*TASK PROMPT*. Starting from the line that holds "The image size is (1163, 875).", print each remaining line of the entries exactly, ending with the last.
□ □ □ □ □
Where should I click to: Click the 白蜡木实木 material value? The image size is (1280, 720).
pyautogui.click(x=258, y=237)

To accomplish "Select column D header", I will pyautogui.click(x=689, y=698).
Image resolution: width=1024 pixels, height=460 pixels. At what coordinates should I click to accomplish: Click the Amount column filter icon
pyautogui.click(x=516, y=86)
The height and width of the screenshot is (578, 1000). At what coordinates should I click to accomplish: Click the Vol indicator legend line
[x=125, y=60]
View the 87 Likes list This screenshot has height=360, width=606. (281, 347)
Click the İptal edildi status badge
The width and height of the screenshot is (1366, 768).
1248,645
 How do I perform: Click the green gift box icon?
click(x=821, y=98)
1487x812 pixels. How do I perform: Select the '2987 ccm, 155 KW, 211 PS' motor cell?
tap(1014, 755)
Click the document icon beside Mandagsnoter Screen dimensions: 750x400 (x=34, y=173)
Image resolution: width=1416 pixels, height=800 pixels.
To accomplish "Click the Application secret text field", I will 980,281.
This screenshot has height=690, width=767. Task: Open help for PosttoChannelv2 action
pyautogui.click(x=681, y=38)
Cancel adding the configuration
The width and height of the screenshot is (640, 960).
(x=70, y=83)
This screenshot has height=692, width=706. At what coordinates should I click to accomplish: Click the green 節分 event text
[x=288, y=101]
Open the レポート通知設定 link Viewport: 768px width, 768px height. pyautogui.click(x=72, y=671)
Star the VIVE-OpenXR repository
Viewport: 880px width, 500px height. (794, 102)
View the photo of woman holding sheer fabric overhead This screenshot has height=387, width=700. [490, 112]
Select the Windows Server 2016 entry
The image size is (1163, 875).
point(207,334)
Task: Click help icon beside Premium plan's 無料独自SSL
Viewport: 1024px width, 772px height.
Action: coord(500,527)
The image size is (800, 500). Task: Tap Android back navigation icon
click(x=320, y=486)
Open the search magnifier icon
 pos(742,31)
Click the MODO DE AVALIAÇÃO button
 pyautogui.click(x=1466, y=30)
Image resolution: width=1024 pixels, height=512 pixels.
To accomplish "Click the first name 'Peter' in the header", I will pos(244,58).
□ □ □ □ □
*SOLUTION*.
The image size is (1163, 875).
point(207,334)
Task: Click help icon beside Premium plan's 無料独自SSL
Viewport: 1024px width, 772px height.
Action: coord(500,527)
The image size is (800, 500). Task: Tap Android back navigation icon
click(x=320, y=486)
Open the search magnifier icon
 pos(742,31)
Click the MODO DE AVALIAÇÃO button
 pyautogui.click(x=1466, y=30)
Image resolution: width=1024 pixels, height=512 pixels.
To accomplish "Click the first name 'Peter' in the header", I will pos(244,58).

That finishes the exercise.